====== THE DATA

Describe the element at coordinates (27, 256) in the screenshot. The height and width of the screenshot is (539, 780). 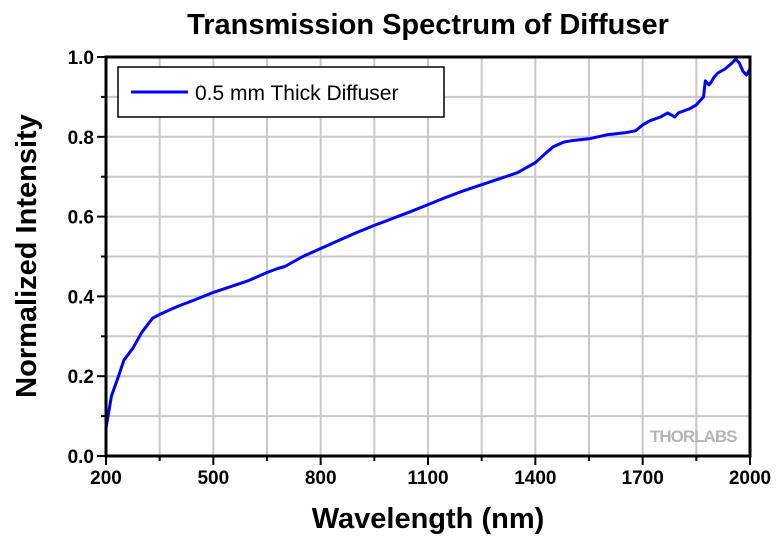
I see `y-axis-label: Normalized Intensity` at that location.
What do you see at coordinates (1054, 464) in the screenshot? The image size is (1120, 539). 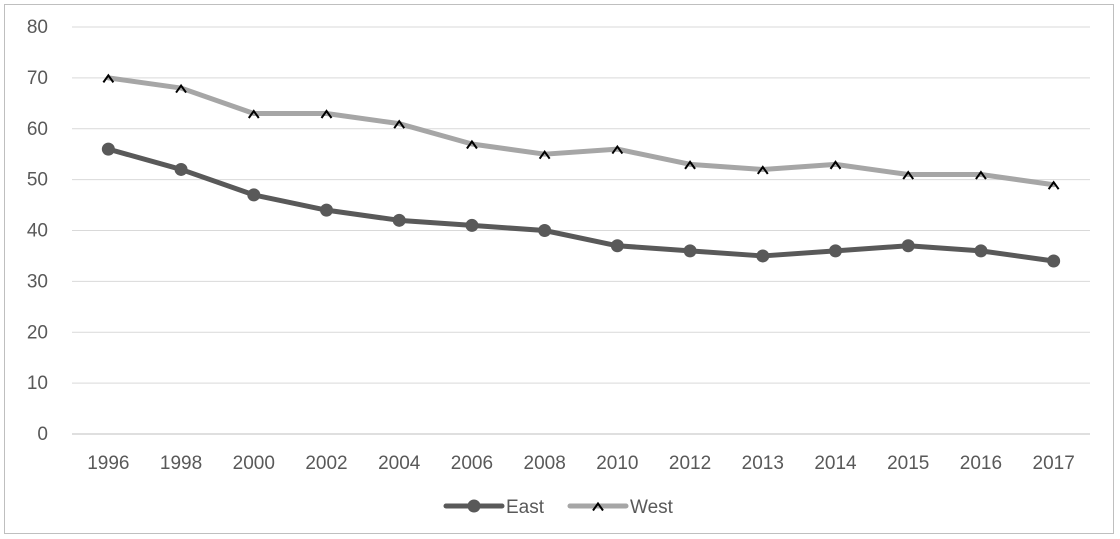 I see `x-tick-label: 2017` at bounding box center [1054, 464].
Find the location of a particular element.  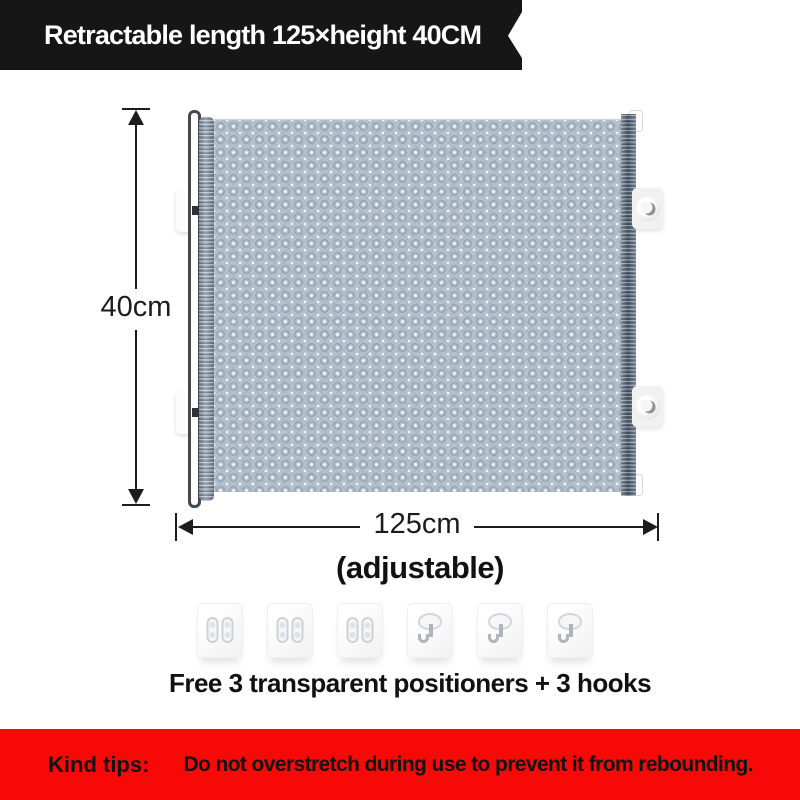

wall-bracket-bottom-right is located at coordinates (648, 406).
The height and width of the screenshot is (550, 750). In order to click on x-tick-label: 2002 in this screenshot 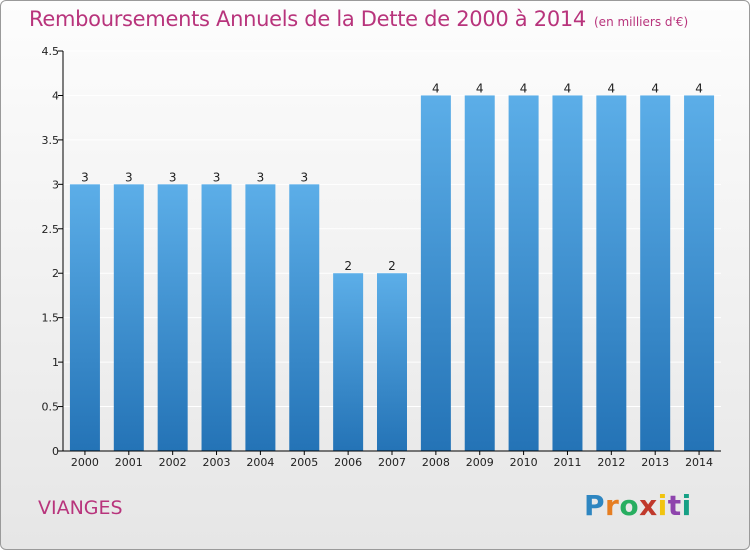, I will do `click(173, 462)`.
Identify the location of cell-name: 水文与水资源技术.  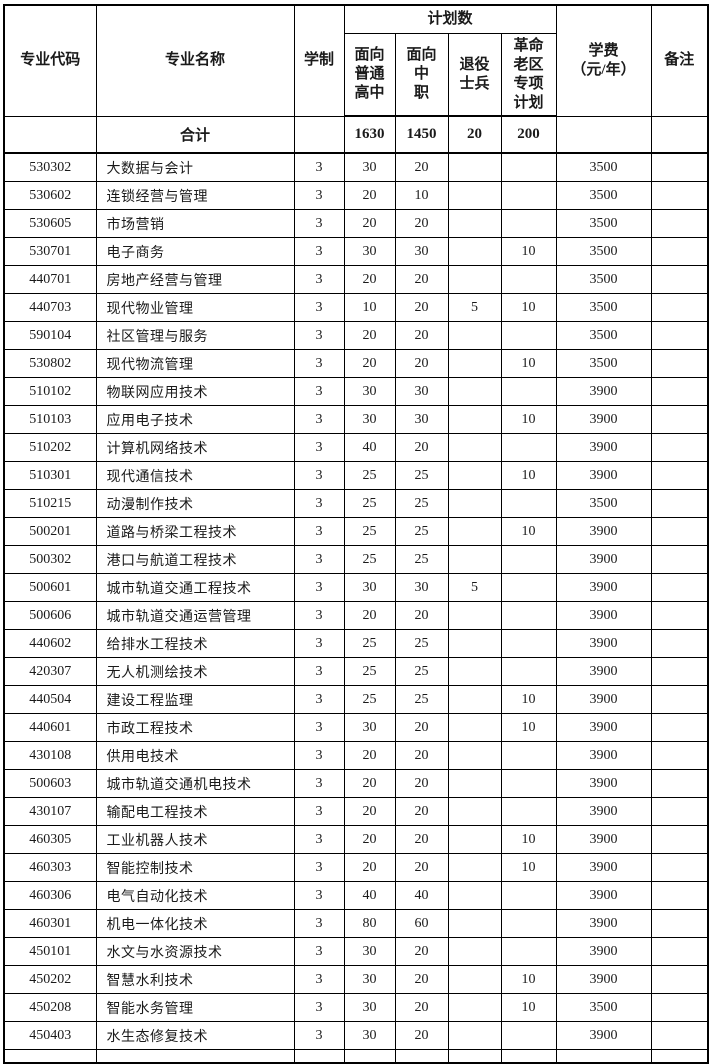
(195, 952).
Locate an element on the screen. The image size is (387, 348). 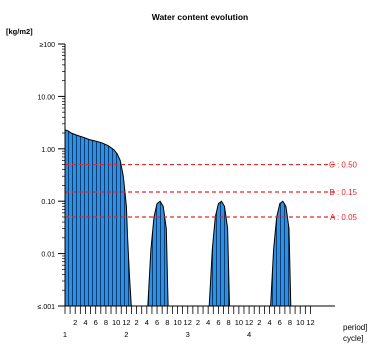
chart-title: Water content evolution is located at coordinates (200, 17).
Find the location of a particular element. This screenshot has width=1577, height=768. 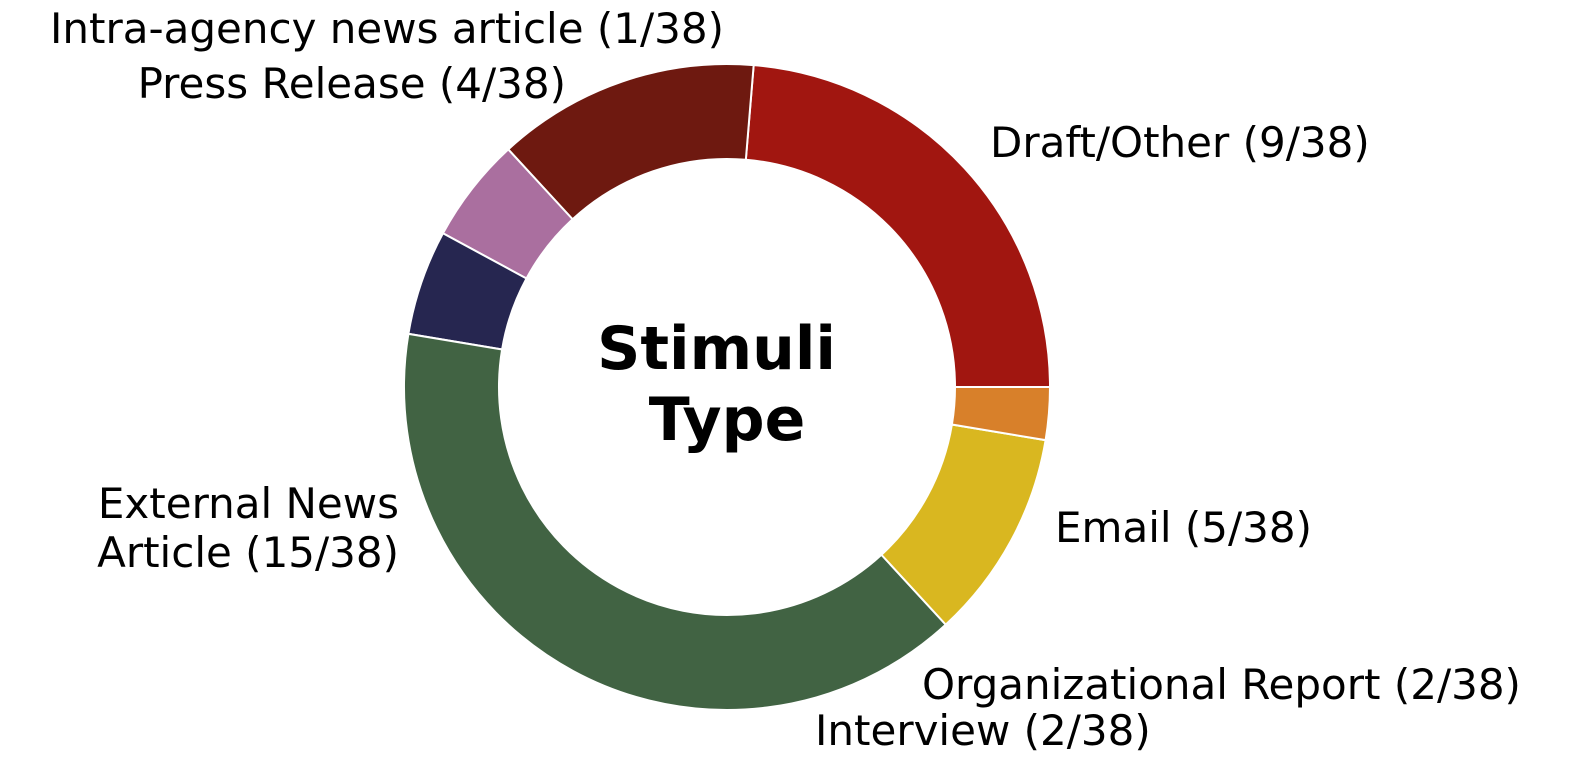

label-draft-other: Draft/Other (9/38) is located at coordinates (1180, 142).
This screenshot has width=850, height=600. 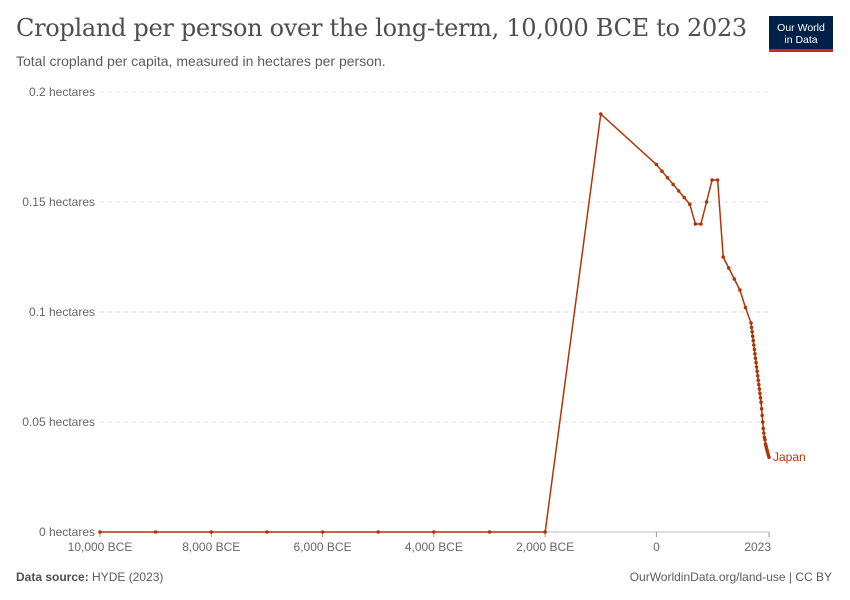 What do you see at coordinates (90, 577) in the screenshot?
I see `data-source: Data source: HYDE (2023)` at bounding box center [90, 577].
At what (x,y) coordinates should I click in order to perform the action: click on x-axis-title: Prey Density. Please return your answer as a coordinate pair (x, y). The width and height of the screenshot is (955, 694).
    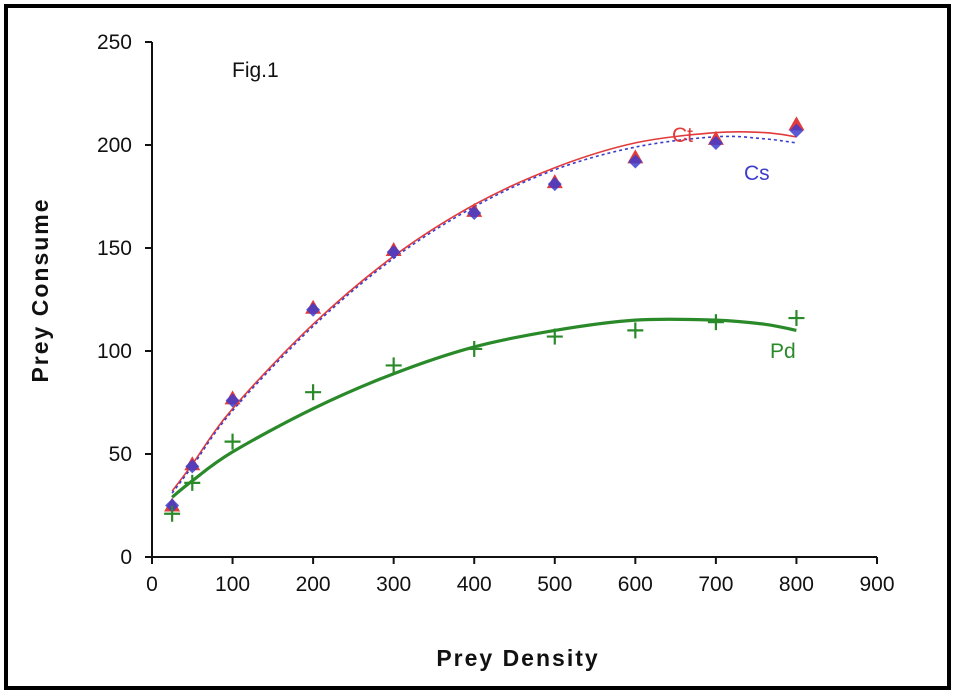
    Looking at the image, I should click on (518, 658).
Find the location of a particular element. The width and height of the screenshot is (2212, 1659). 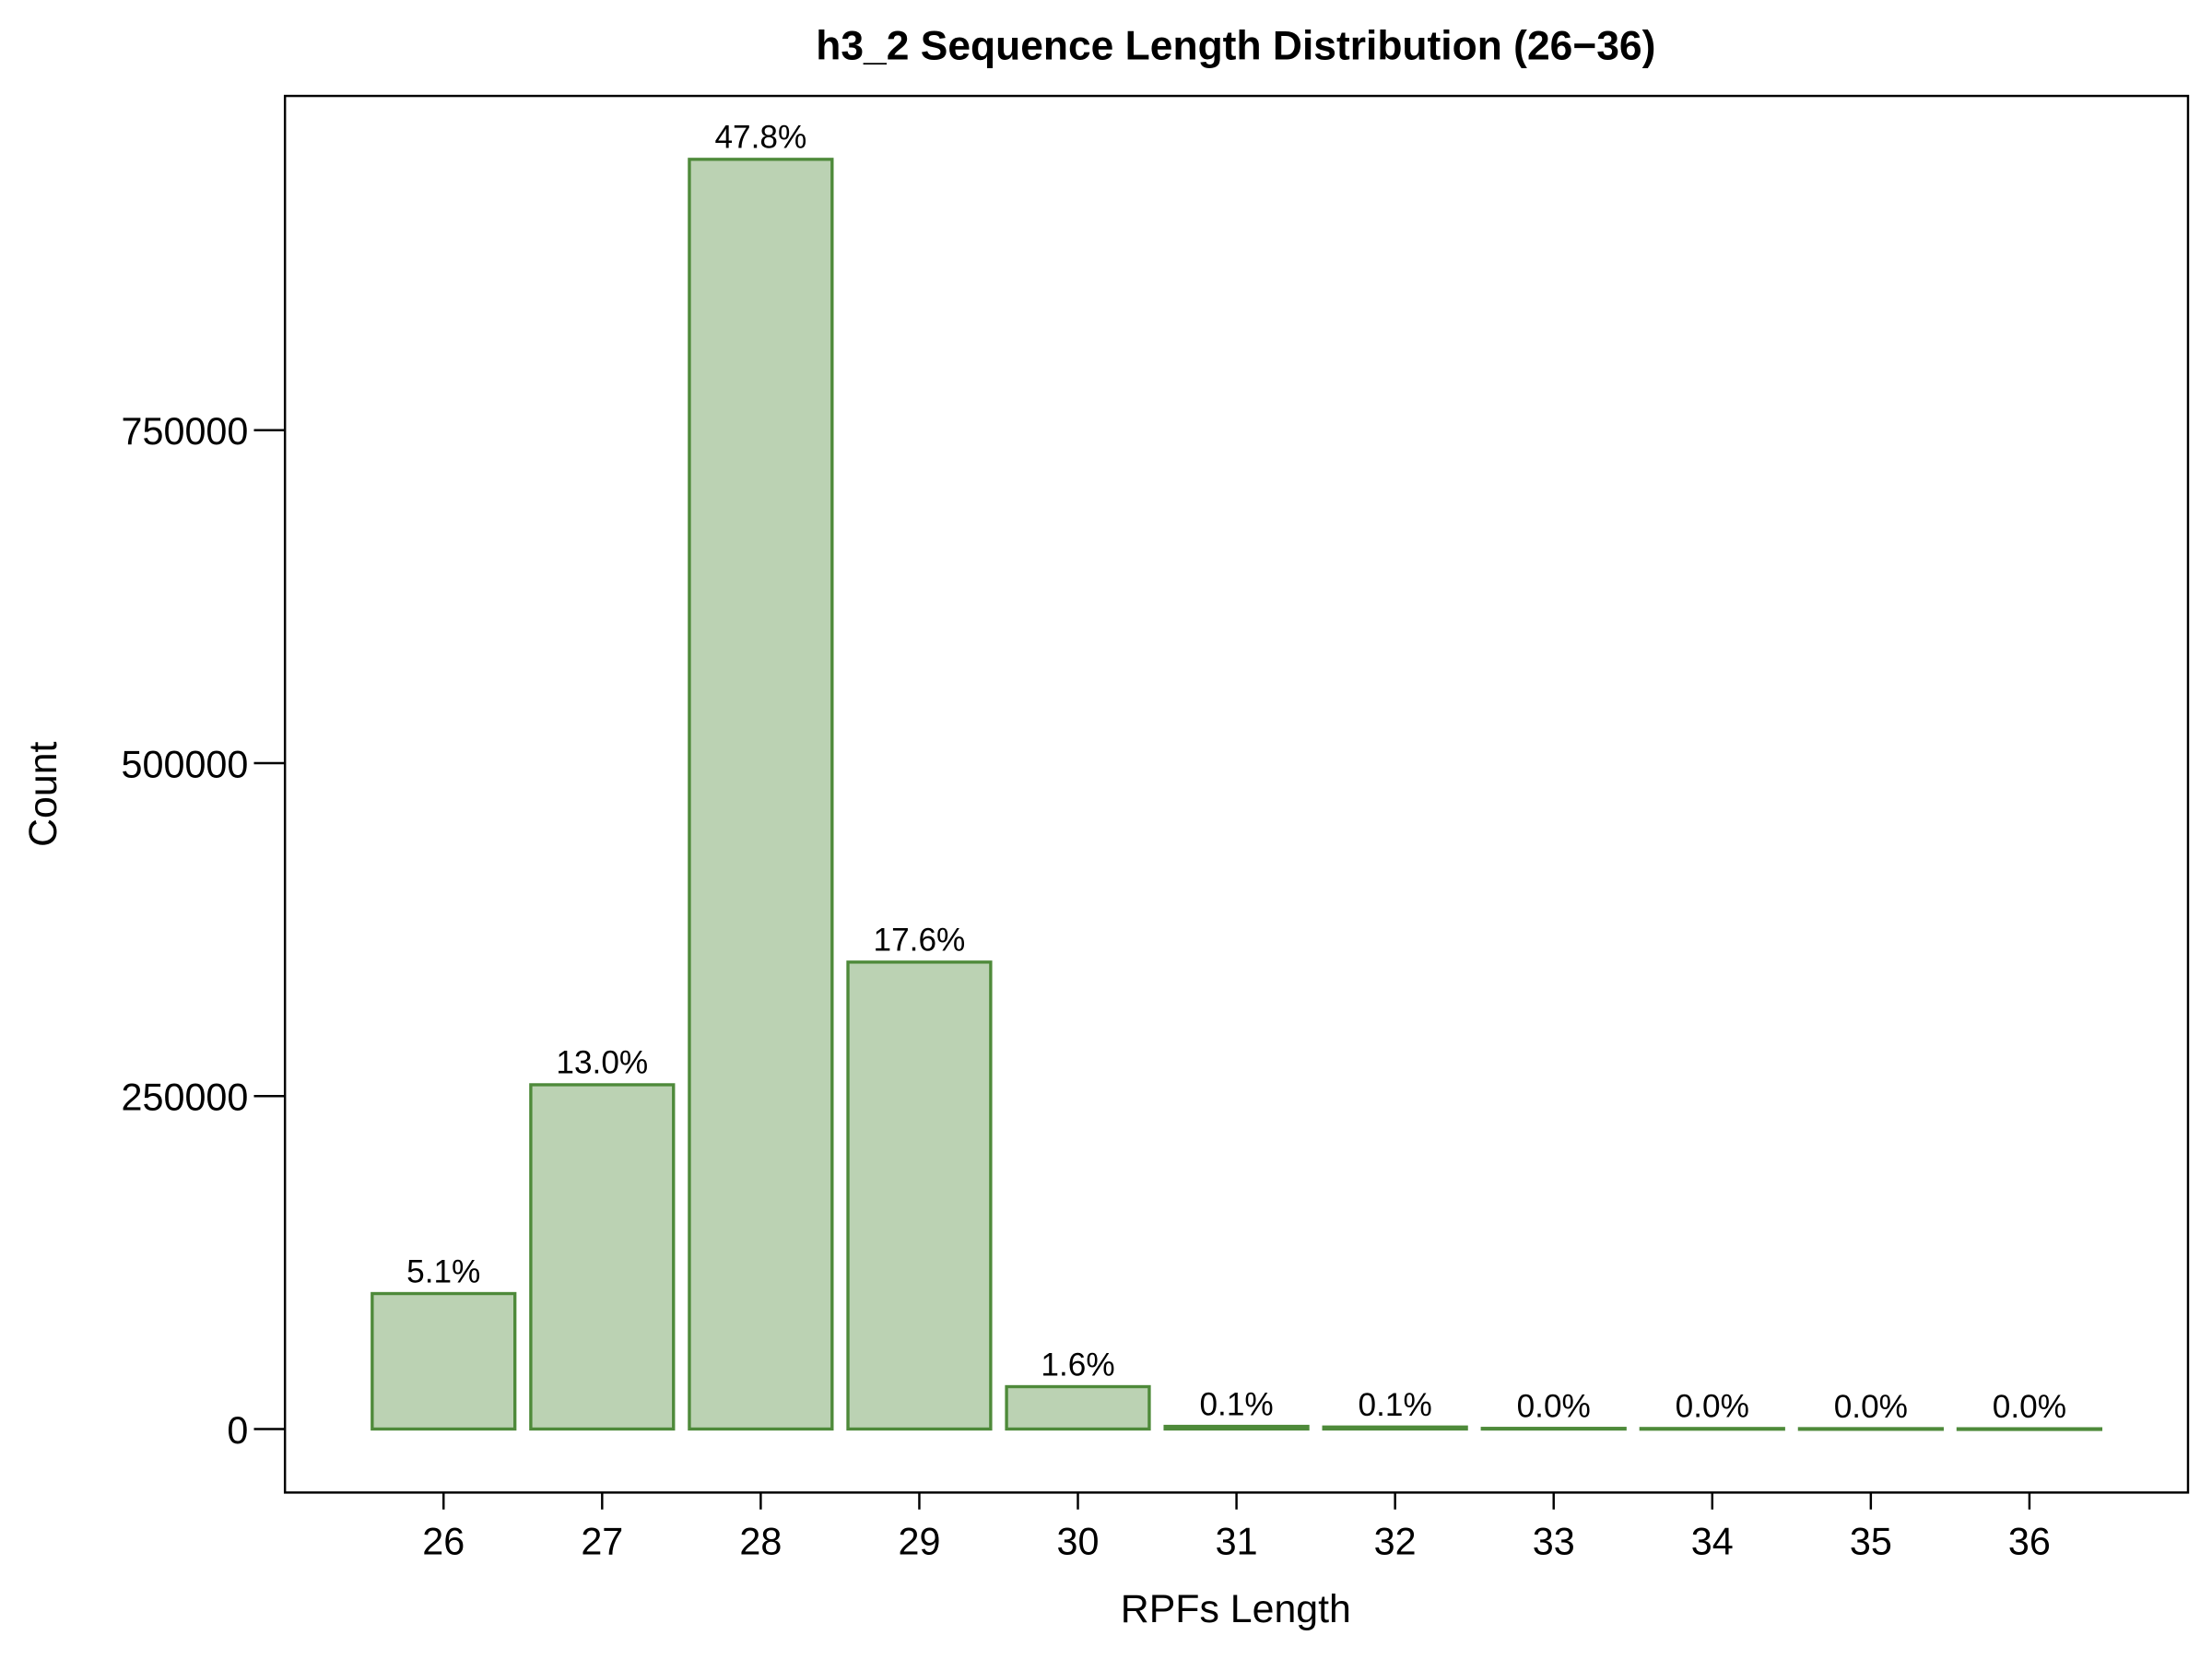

============

## WHAT THE TASK ASKS:
Recast everything from the line containing "At what (x,y)" down to the end of the material as a JSON list of strings, one string per line and no blank lines. Leave the pictures out.

## ANSWER AREA:
[
  "At what (x,y) coordinates should I click in order to perform the action: click on x-axis-title: Prey Density. Please return your answer as a coordinate pair (x, y). The width and height of the screenshot is (955, 694).",
  "    Looking at the image, I should click on (518, 658).",
  "Find the location of a particular element. The width and height of the screenshot is (2212, 1659). "
]